---- Exercise material

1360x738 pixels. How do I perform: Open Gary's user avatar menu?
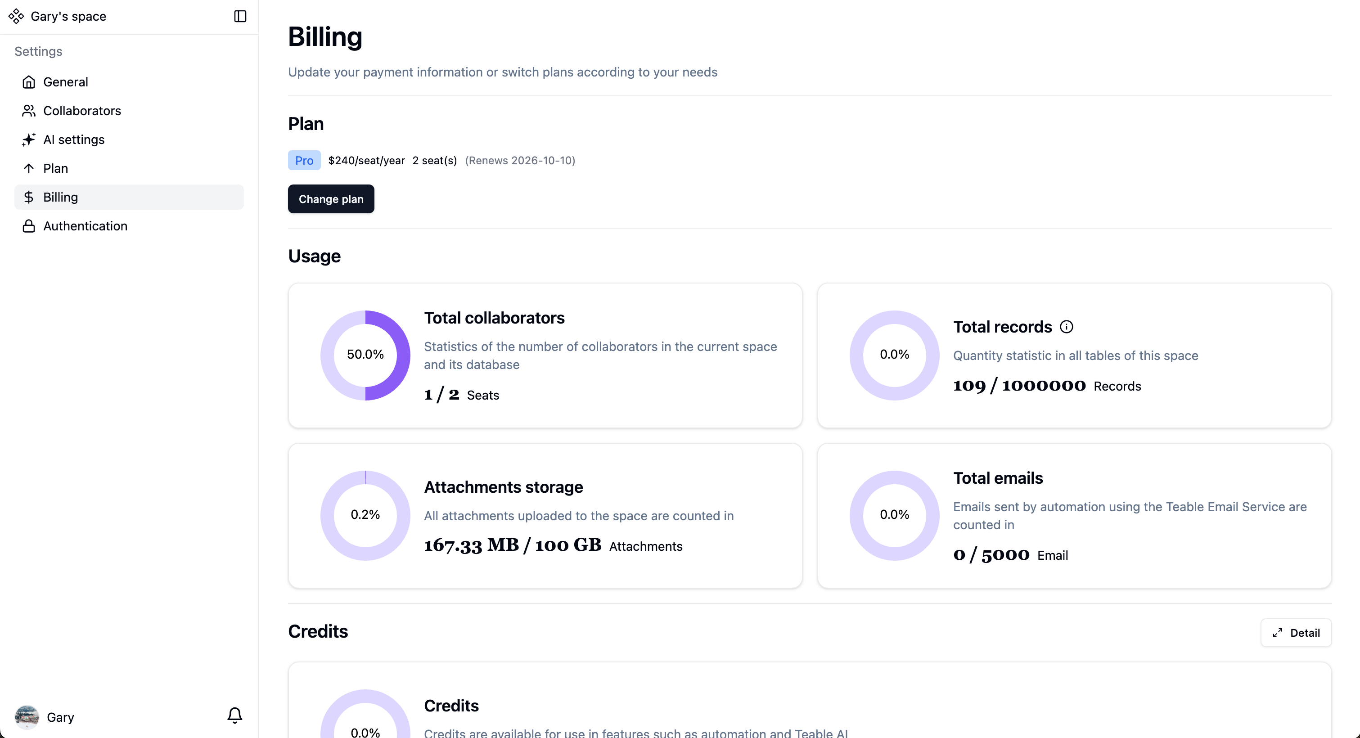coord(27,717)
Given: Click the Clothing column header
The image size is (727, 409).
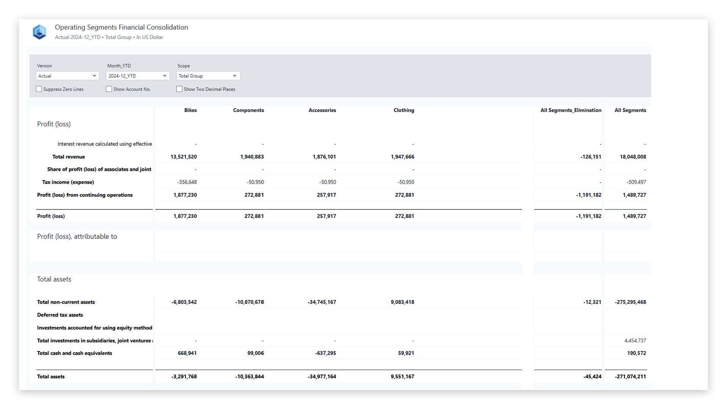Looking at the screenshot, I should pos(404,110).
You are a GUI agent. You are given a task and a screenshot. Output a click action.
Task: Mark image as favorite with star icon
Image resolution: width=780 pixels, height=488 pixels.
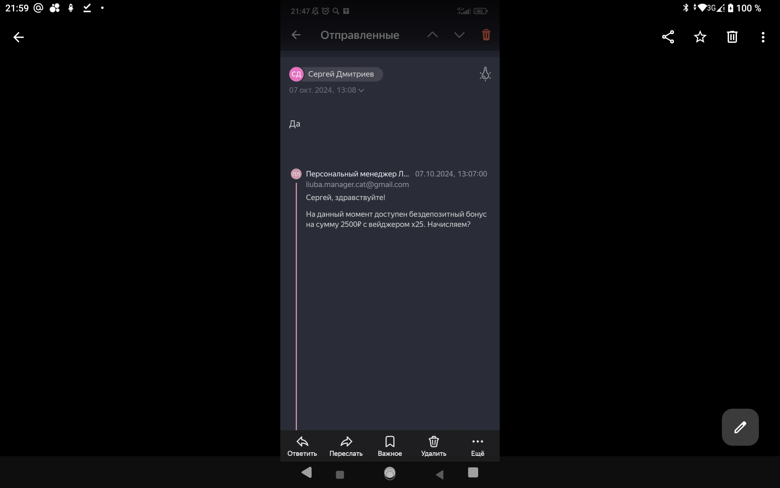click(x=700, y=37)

--------
---- Exercise material

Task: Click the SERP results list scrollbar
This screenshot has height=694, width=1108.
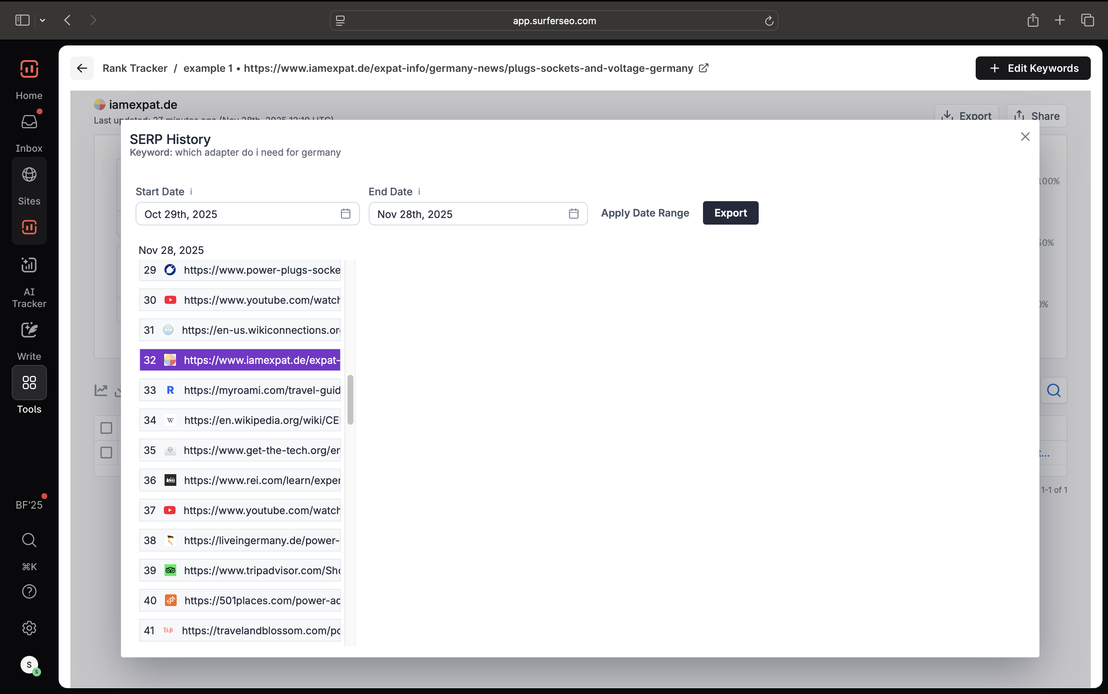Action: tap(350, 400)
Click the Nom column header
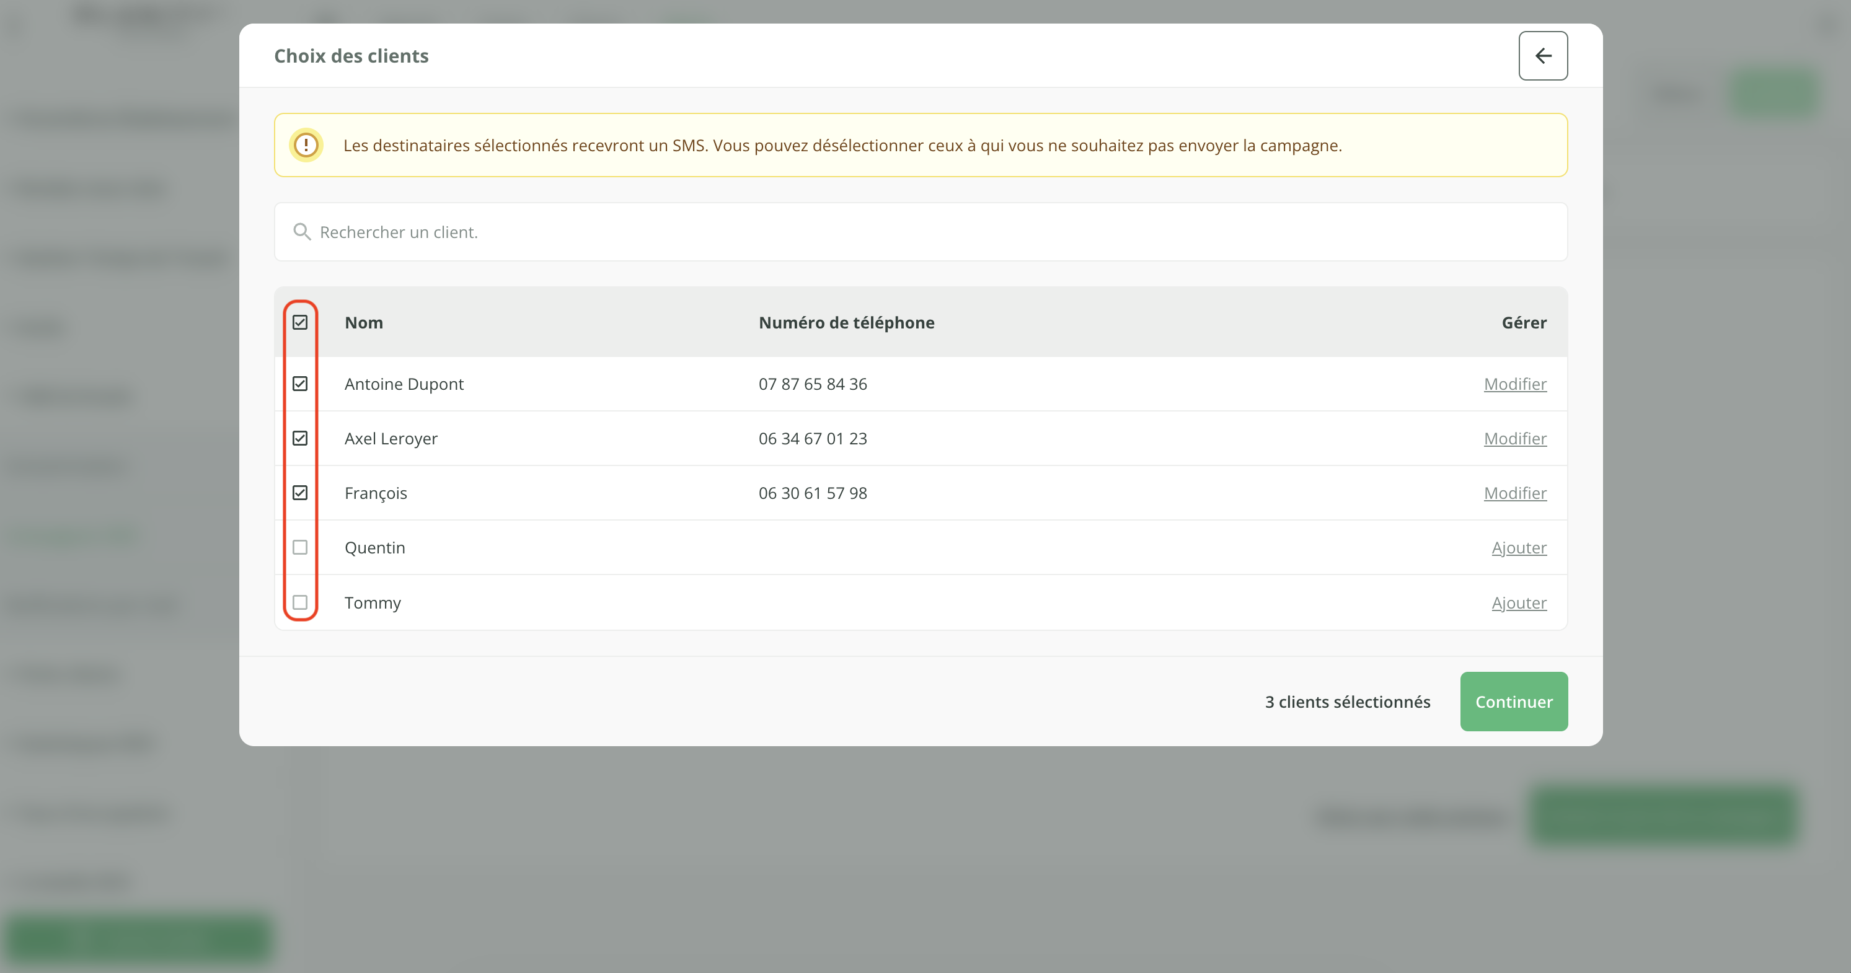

--------
---- Exercise material

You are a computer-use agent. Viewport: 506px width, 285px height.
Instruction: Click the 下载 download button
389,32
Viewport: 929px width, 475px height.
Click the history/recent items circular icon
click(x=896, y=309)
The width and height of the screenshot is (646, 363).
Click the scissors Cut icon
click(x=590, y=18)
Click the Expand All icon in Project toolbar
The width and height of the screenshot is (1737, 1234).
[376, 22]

--------

Go line by line through the records above and copy each one containing "Viewport".

• [Reply to the exercise]:
You are a computer-use agent. Viewport: 506px width, 285px height.
Viewport: 929px width, 475px height.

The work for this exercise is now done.